What you are asking is possible in OpenGL 3.2. I've got my FBO spitting out diffuse colour to a colour texture, normals to another colour texture, and depth to a depth texture -- no renderbuffers needed. In fact renderbuffers are just a problem, because you cannot sample from them, so you'd have to use glReadPixels(...)
or otherwise somehow copy the data out of the RBO and into a texture on the CPU, instead of just maintaining everything in GPU memory. So...

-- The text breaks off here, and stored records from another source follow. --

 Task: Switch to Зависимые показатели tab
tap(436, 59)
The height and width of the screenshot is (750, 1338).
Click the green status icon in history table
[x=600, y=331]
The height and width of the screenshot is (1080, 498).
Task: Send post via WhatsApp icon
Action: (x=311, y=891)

If you really want to, you can write code in your first-pass shader to manually output stuff like depth, to a separate colour texture attachment in your FBO. That would be for use by you in your post-pass shaders. For OpenGL's use in its internal depth-testing, you would additionally need either an RBO or texture set as your FBO's GL_DEPTH_ATTACHMENT. But you can set up a single texture to serve both -- this is more efficient & easier to use.
My depth texture setup code looks like this (Java, just ignore the ByteBuffer stuff... and note I use "id" to refer to integer handles/pointers, since that concept doesn't really sit well in Java):
gBufferDepthTexture = new Texture();
gBufferDepthTexture.id = glGenTextures();
gBufferDepthTexture.unit = 2;
gBufferDepthTexture.width = Display.getWidth();
gBufferDepthTexture.height = Display.getHeight();
gBufferDepthTexture.bytes = ByteBuffer.allocateDirect(Display.getWidth()*Display.getHeight() * 4);
glActiveTexture(gBufferDepthTexture.unit + GL_TEXTURE0); //eg. 0 + 33984 = GL_TEXTURE0, while 31 + 33984 = GL_TEXTURE31.
glBindTexture(GL_TEXTURE_2D, gBufferDepthTexture.id);
glTexImage2D(GL_TEXTURE_2D, 0, GL_DEPTH_COMPONENT, gBufferDepthTexture.width, gBufferDepthTexture.height, 0, GL_DEPTH_COMPONENT, GL_FLOAT, gBufferDepthTexture.bytes);
//...GL_UNSIGNED_INT or GL_UNSIGNED_BYTE may work better for you, instead... YMMV.
//glPixelStorei(GL_PACK_ALIGNMENT, 4);
glPixelStorei(GL_UNPACK_ALIGNMENT, 1);
glTexParameteri(GL_TEXTURE_2D, GL_TEXTURE_WRAP_S, GL_CLAMP);
glTexParameteri(GL_TEXTURE_2D, GL_TEXTURE_WRAP_T, GL_CLAMP);
glTexParameteri(GL_TEXTURE_2D, GL_TEXTURE_MAG_FILTER, GL_LINEAR);
glTexParameteri(GL_TEXTURE_2D, GL_TEXTURE_MIN_FILTER, GL_LINEAR);
And later:
glBindFrameBuffer(GL_DRAW_FRAMEBUFFER, fbo.id);
//your existing glFramebufferTexture2D(...) calls here
glFramebufferTexture2D(GL_FRAMEBUFFER, GL_DEPTH_ATTACHMENT, GL_TEXTURE_2D, gBufferDepthTexture.id, 0);
You can now pass gBufferDepthTexture
(or what have you) as a uniform to your second, third pass fragment shaders. I think we can safely assume that you can do exactly the same thing with the stencil buffer.